◆ PROBLEM REQUIREMENTS ◆
Please rewrite the records below, replacing every occurrence of "location" with "position" and leaving all else unchanged. Omit the pictures from your version.

(Pixel coordinate grounding data)
###
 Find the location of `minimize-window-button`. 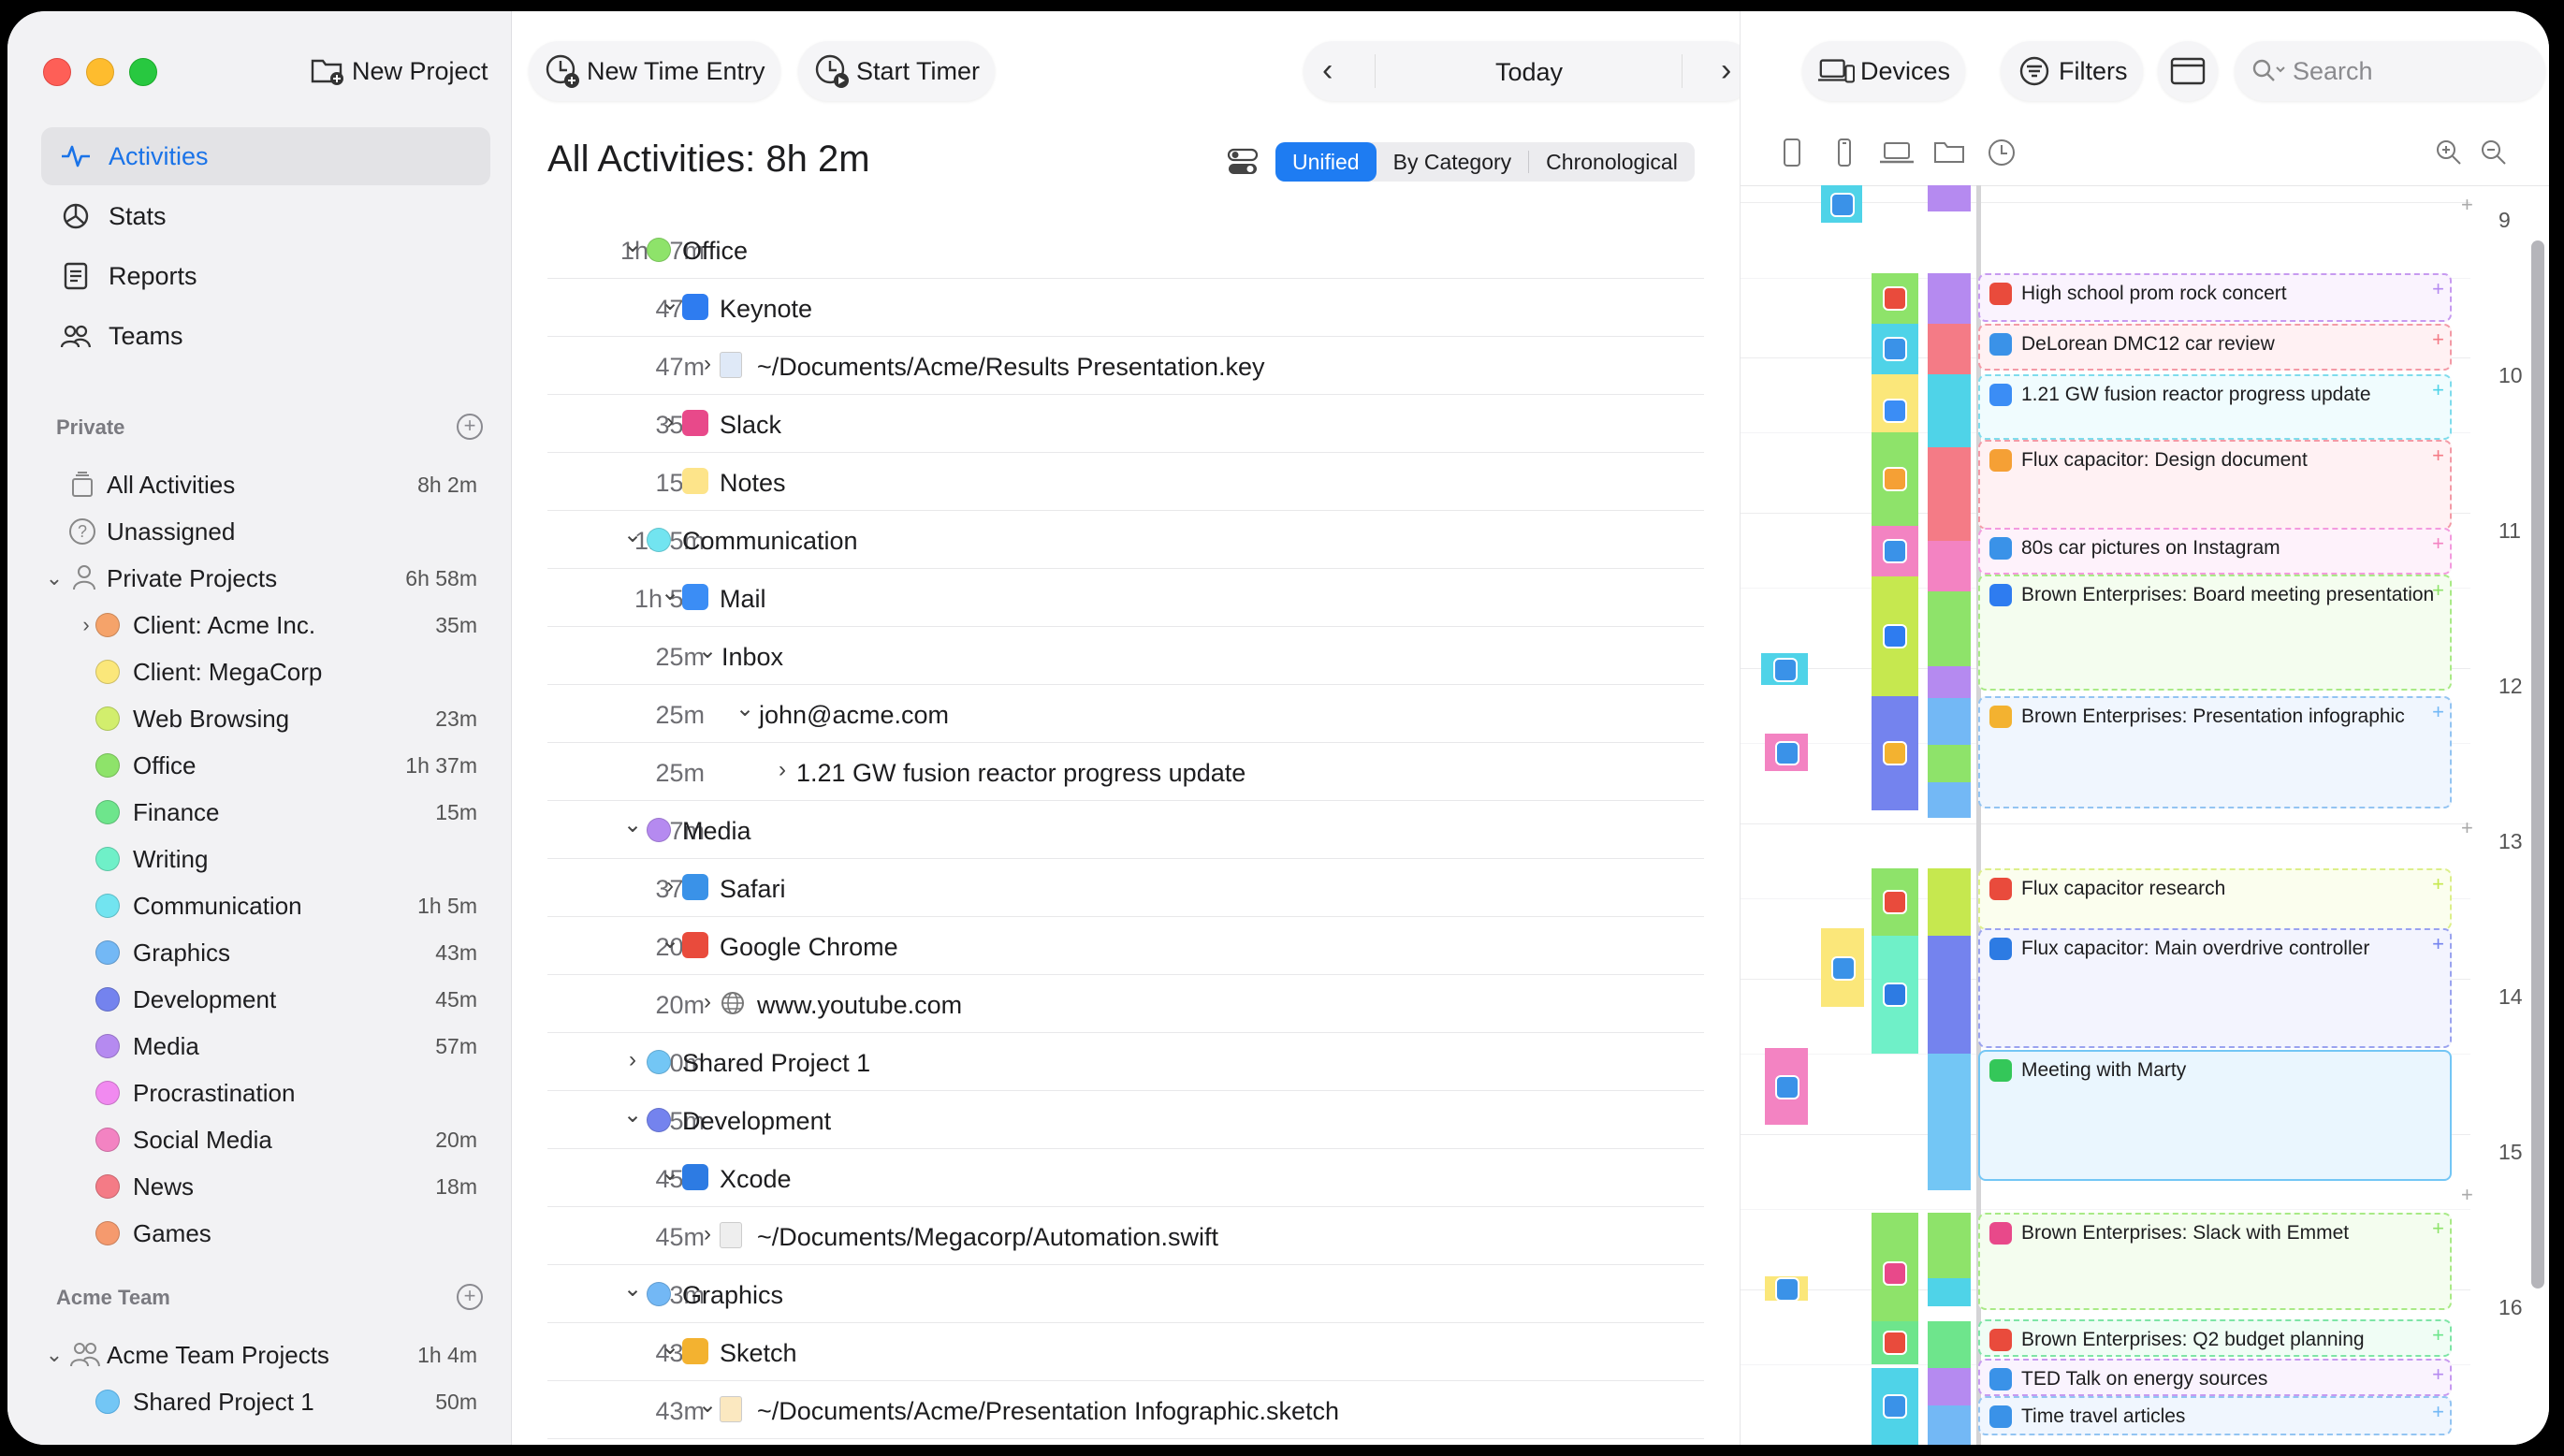

minimize-window-button is located at coordinates (100, 72).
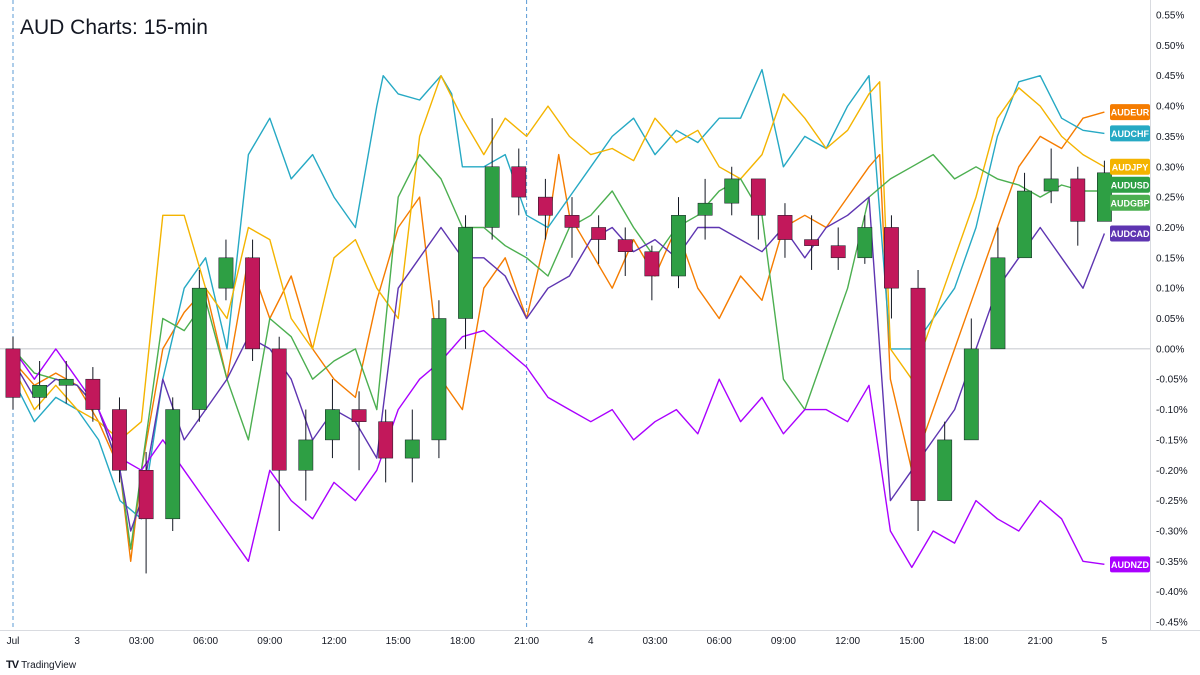 Image resolution: width=1200 pixels, height=675 pixels. What do you see at coordinates (600, 630) in the screenshot?
I see `time-axis-border` at bounding box center [600, 630].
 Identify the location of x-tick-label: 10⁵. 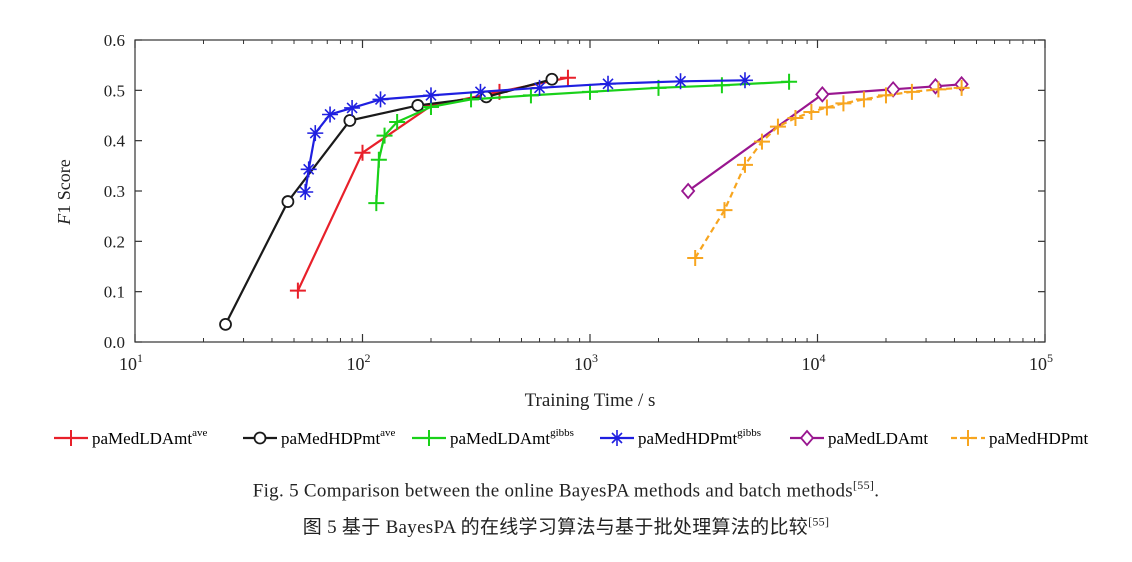
(1041, 362).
###
◆ REPLY ◆
 Find the position of `minimize-window-button`. 

minimize-window-button is located at coordinates (100, 72).
 Image resolution: width=1200 pixels, height=675 pixels. What do you see at coordinates (600, 630) in the screenshot?
I see `time-axis-border` at bounding box center [600, 630].
 Identify the position of x-tick-label: 10⁵. 
(1041, 362).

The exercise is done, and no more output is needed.